─── DATA FOR THIS EXERCISE

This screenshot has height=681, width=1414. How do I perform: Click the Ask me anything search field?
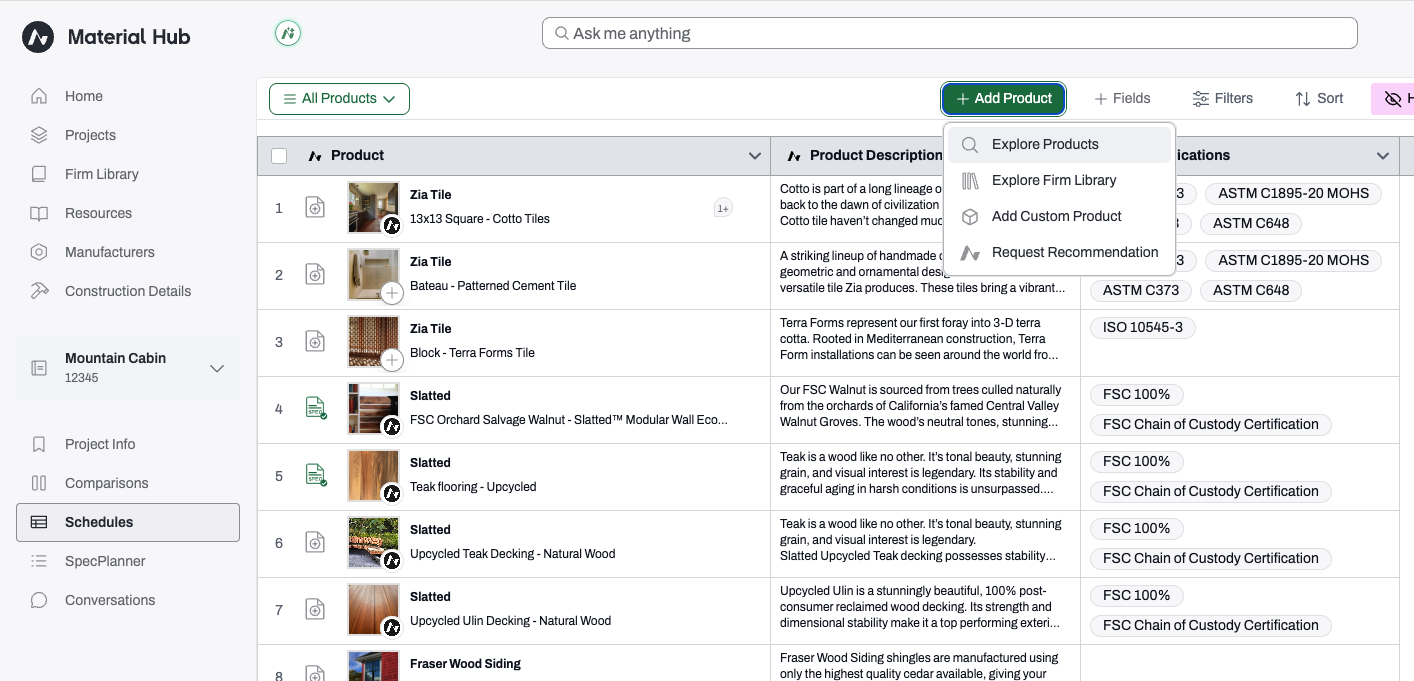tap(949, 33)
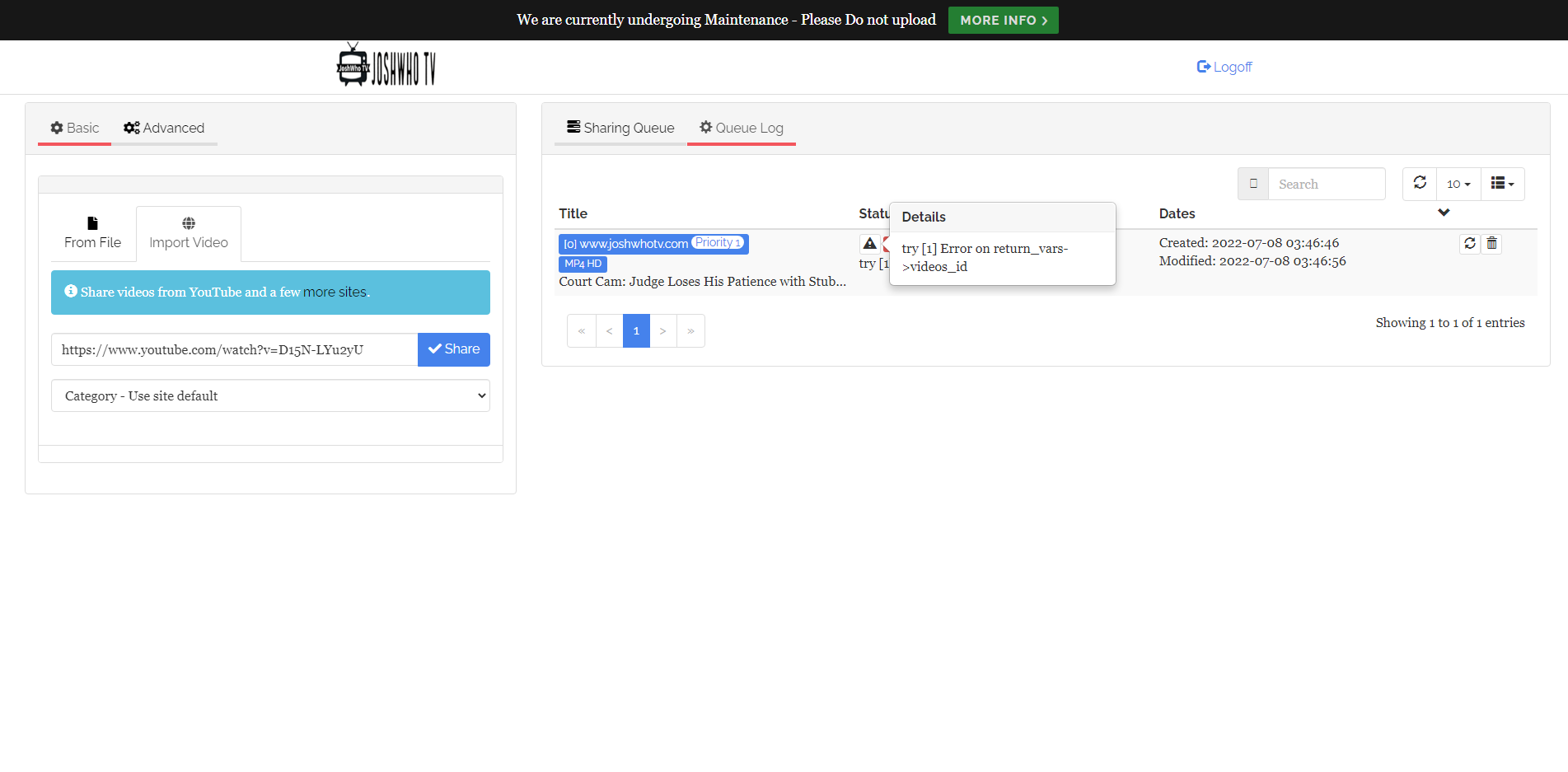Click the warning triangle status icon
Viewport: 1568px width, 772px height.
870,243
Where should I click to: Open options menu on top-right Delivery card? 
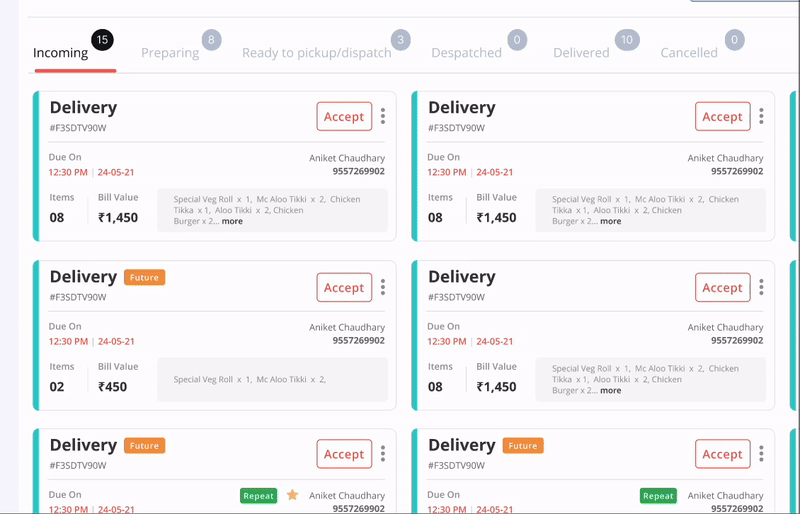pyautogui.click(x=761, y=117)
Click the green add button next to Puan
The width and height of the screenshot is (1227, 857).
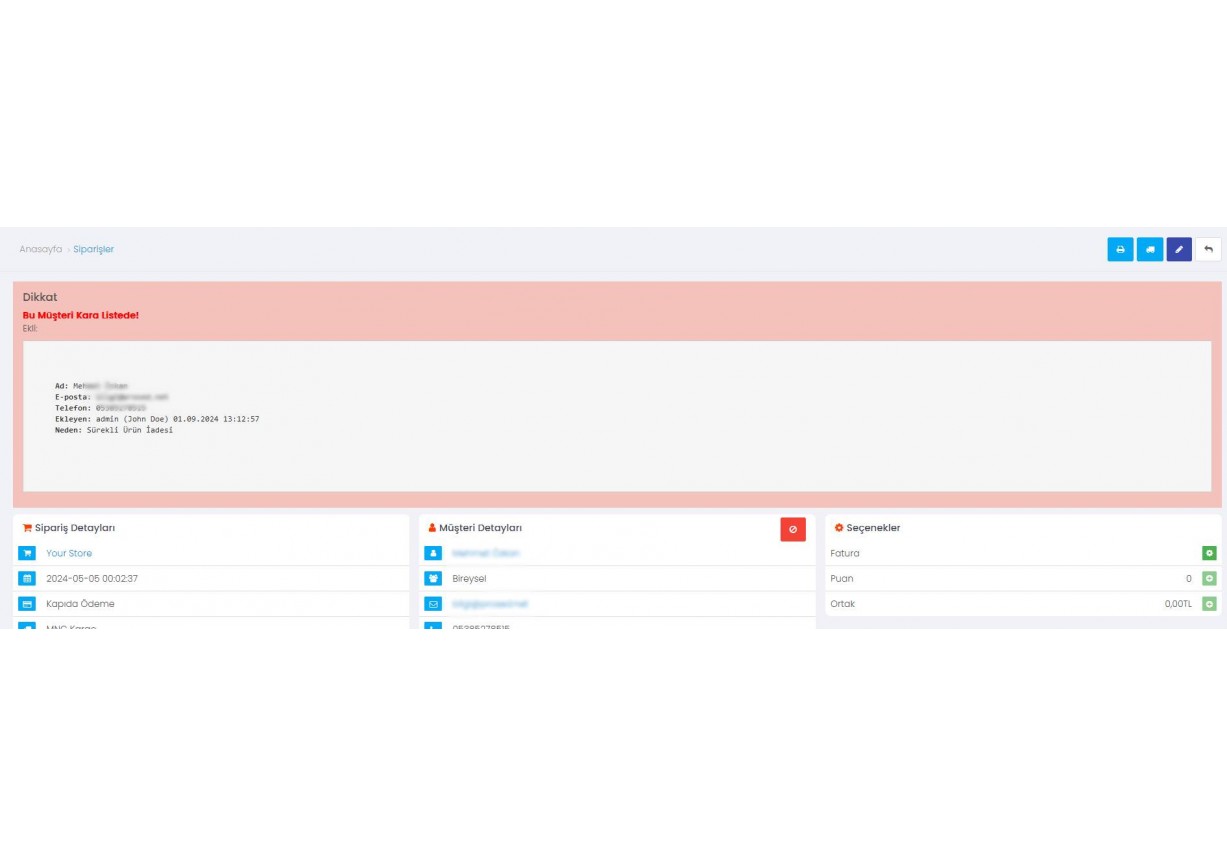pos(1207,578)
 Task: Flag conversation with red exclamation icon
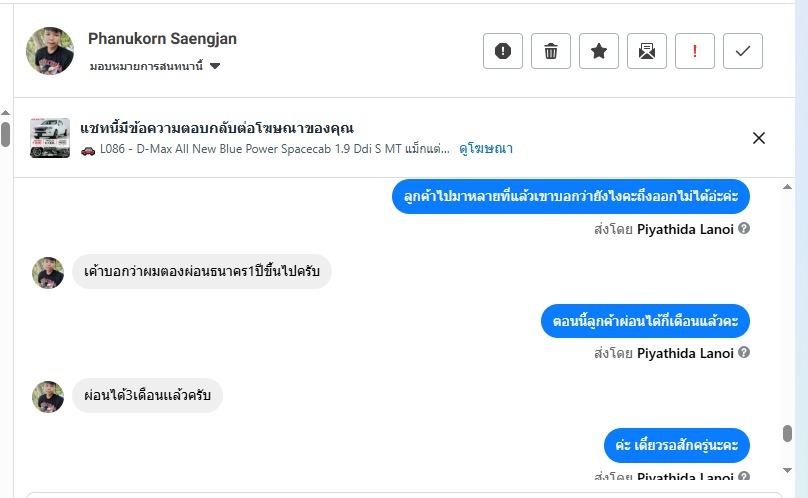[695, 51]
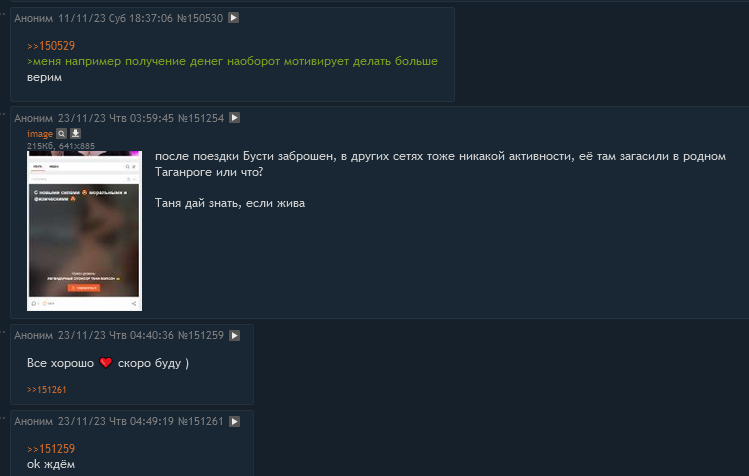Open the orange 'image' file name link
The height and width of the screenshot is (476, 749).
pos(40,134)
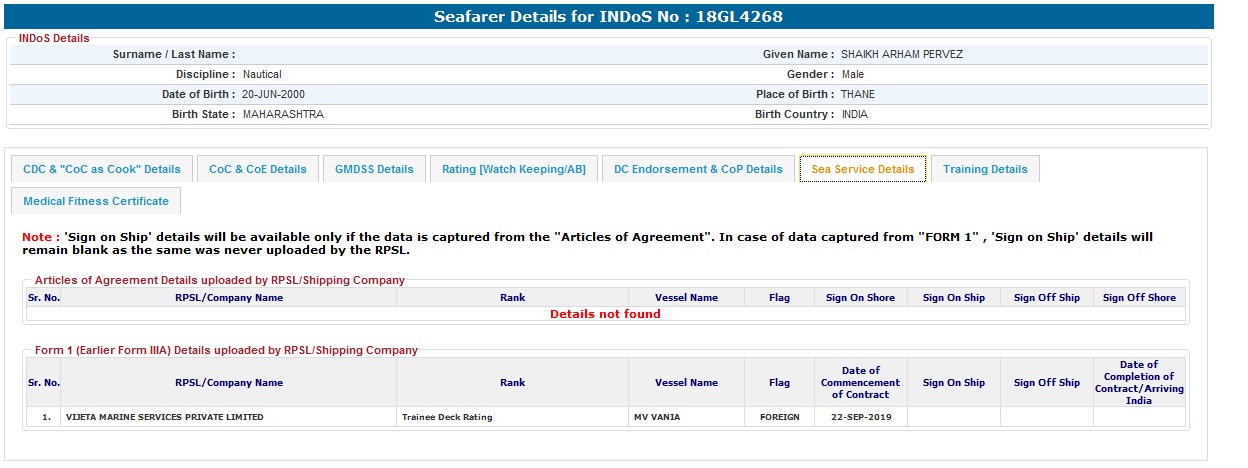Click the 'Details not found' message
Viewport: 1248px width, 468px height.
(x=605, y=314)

──────

WRITTEN EXERCISE
Rewrite all of the entries above with "options menu" replaced by "settings menu", keeping every other part unchanged and leaving the pictures out.

RESULT OF THIS EXERCISE
This screenshot has height=681, width=1414. How do I perform: Click the Ask me anything search field?
tap(949, 33)
Click the warning triangle status icon
Viewport: 1568px width, 772px height.
870,243
Where should I click to: Open settings menu on top-right Delivery card? 
pyautogui.click(x=761, y=117)
Click the green add button next to Puan
The width and height of the screenshot is (1227, 857).
pos(1207,578)
 Task: Flag conversation with red exclamation icon
[695, 51]
Open the orange 'image' file name link
The height and width of the screenshot is (476, 749).
pos(40,134)
Click the 'Details not found' message
Viewport: 1248px width, 468px height.
(x=605, y=314)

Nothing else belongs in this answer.